As word of Hanjin Shipping’s financial distress spread in 2016, shippers and their forwarders were quick to cancel bookings with the carrier, suppliers withdrew lines of credit, and lenders called for the repayment of loans. Unable to comply, and with the South Korean government deciding not to bail out the carrier, Hanjin went bankrupt.
Asked whether state support will be extended to prop up some of the ailing carriers as the financial noose tightens in the coming months, Jensen said those carriers that usually enjoy direct or indirect government support would continue to receive it.
“The privately owned carriers without government ties will have to find a different way through, and this is where they need to act swiftly from preventing a cash flow crunch,” he said.
Carriers have been reacting swiftly, and aggressively, by withdrawing huge amounts of capacity regardless of how that may impact transit times and create cargo delays.

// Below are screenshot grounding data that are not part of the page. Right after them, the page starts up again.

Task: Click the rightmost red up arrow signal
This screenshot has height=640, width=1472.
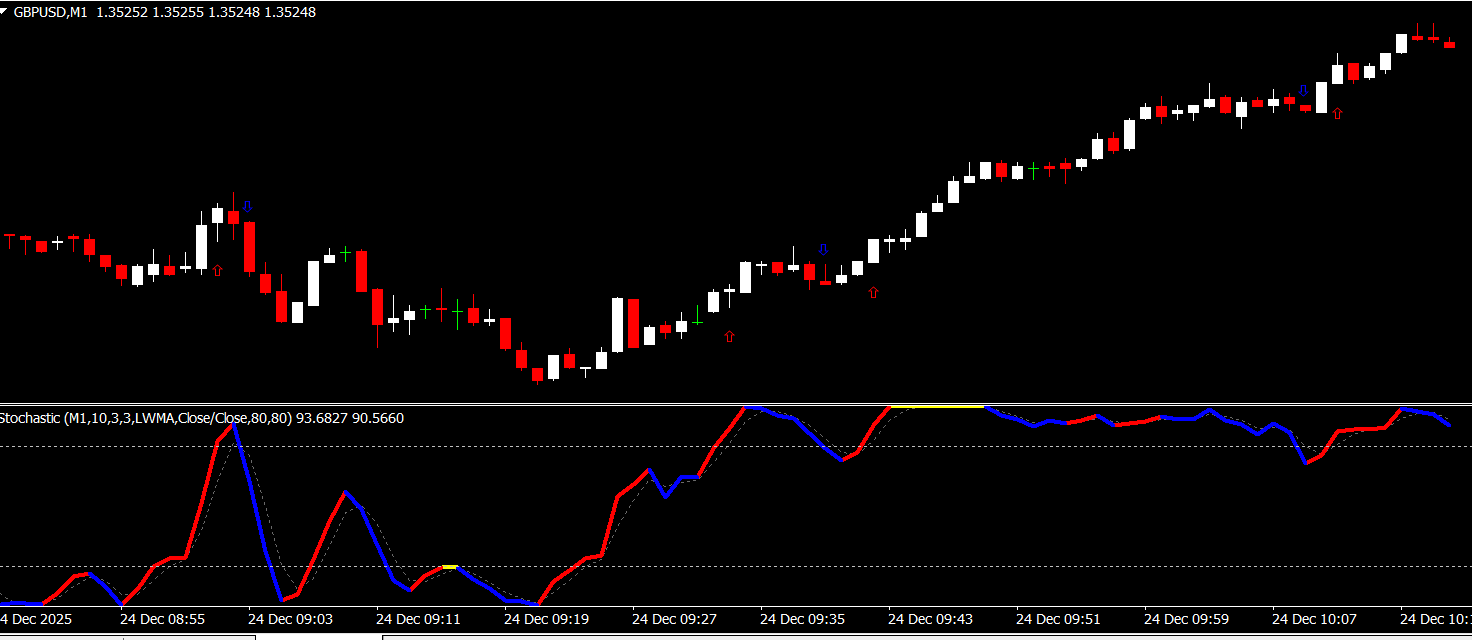Action: [1337, 114]
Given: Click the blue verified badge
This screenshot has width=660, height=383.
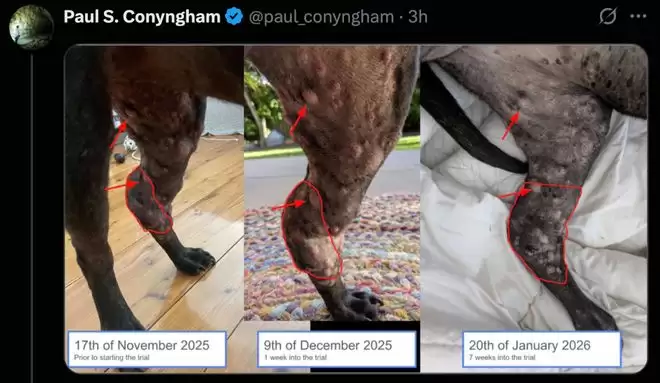Looking at the screenshot, I should (x=234, y=16).
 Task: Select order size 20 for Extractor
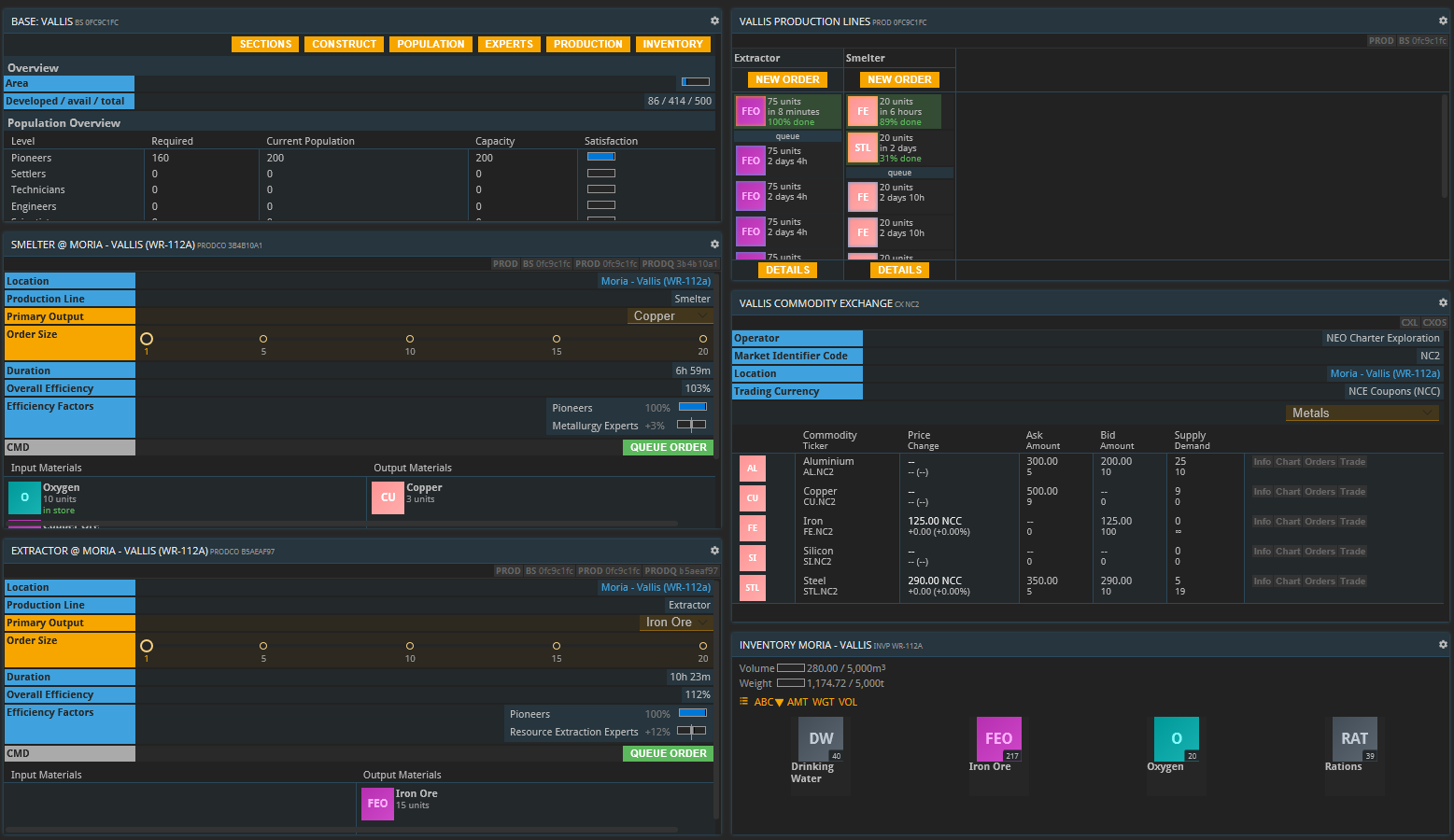(703, 646)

Jensen said the pulled capacity was an attempt to reduce costs, but noted that there was little impact being seen on spot rate levels, which indicated that the carriers have decided not to compete on price as a way to increase volume.
“In the financial crisis of 2008-09, the carriers lost out both on volume and rates,” he said. “For now, the carriers have managed to prevent catastrophic drops in rate levels. If they keep that up, they will ‘only’ lose on volume, which is bad enough in itself. The loss of cash flow will hit in earnest during April and May as there is a time lag involved. This could be life threatening unless managed well.”
According to the Shanghai Shipping Exchange, spot rates on Asia-North Europe have lost 11 percent of their value since early February, while Asia-US West Coast rates spiked in mid-March and rose again Friday to $1,662 per FEU, the highest the rate has been since June 28, 2019. The weekly rate movements are tracked at the JOC Shipping & Logistics Pricing Hub.